'''
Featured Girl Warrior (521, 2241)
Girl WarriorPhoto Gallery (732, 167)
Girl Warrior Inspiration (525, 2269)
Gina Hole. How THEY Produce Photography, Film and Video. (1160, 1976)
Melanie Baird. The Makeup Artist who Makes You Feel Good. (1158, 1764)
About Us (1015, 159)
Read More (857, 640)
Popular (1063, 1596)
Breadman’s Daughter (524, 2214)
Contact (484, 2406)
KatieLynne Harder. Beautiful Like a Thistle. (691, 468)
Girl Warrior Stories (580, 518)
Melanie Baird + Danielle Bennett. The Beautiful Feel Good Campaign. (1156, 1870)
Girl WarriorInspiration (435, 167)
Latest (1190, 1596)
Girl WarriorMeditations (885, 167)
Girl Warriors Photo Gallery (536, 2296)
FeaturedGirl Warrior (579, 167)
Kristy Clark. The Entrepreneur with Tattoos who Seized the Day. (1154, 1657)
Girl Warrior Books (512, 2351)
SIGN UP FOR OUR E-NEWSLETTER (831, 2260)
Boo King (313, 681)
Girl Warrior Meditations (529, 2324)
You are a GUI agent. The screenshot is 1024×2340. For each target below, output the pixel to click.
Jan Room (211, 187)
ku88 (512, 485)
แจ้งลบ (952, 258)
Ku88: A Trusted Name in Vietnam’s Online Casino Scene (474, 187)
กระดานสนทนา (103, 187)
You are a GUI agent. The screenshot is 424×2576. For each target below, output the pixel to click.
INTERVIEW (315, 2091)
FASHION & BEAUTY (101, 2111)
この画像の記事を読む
'''
Output every line of the listing above as a Markdown table with two columns, No. for the row number and Entry for the line, and leave out any blank lines.

REPLY TO THE EXERCISE
| No. | Entry |
|---|---|
| 1 | Featured Girl Warrior (521, 2241) |
| 2 | Girl WarriorPhoto Gallery (732, 167) |
| 3 | Girl Warrior Inspiration (525, 2269) |
| 4 | Gina Hole. How THEY Produce Photography, Film and Video. (1160, 1976) |
| 5 | Melanie Baird. The Makeup Artist who Makes You Feel Good. (1158, 1764) |
| 6 | About Us (1015, 159) |
| 7 | Read More (857, 640) |
| 8 | Popular (1063, 1596) |
| 9 | Breadman’s Daughter (524, 2214) |
| 10 | Contact (484, 2406) |
| 11 | KatieLynne Harder. Beautiful Like a Thistle. (691, 468) |
| 12 | Girl Warrior Stories (580, 518) |
| 13 | Melanie Baird + Danielle Bennett. The Beautiful Feel Good Campaign. (1156, 1870) |
| 14 | Girl WarriorInspiration (435, 167) |
| 15 | Latest (1190, 1596) |
| 16 | Girl WarriorMeditations (885, 167) |
| 17 | Girl Warriors Photo Gallery (536, 2296) |
| 18 | FeaturedGirl Warrior (579, 167) |
| 19 | Kristy Clark. The Entrepreneur with Tattoos who Seized the Day. (1154, 1657) |
| 20 | Girl Warrior Books (512, 2351) |
| 21 | SIGN UP FOR OUR E-NEWSLETTER (831, 2260) |
| 22 | Boo King (313, 681) |
| 23 | Girl Warrior Meditations (529, 2324) |
| 24 | You are a GUI agent. The screenshot is 1024×2340. For each target below, output the pixel to click. |
| 25 | Jan Room (211, 187) |
| 26 | ku88 (512, 485) |
| 27 | แจ้งลบ (952, 258) |
| 28 | Ku88: A Trusted Name in Vietnam’s Online Casino Scene (474, 187) |
| 29 | กระดานสนทนา (103, 187) |
| 30 | You are a GUI agent. The screenshot is 424×2576. For each target below, output the pixel to click. |
| 31 | INTERVIEW (315, 2091) |
| 32 | FASHION & BEAUTY (101, 2111) |
| 33 | この画像の記事を読む |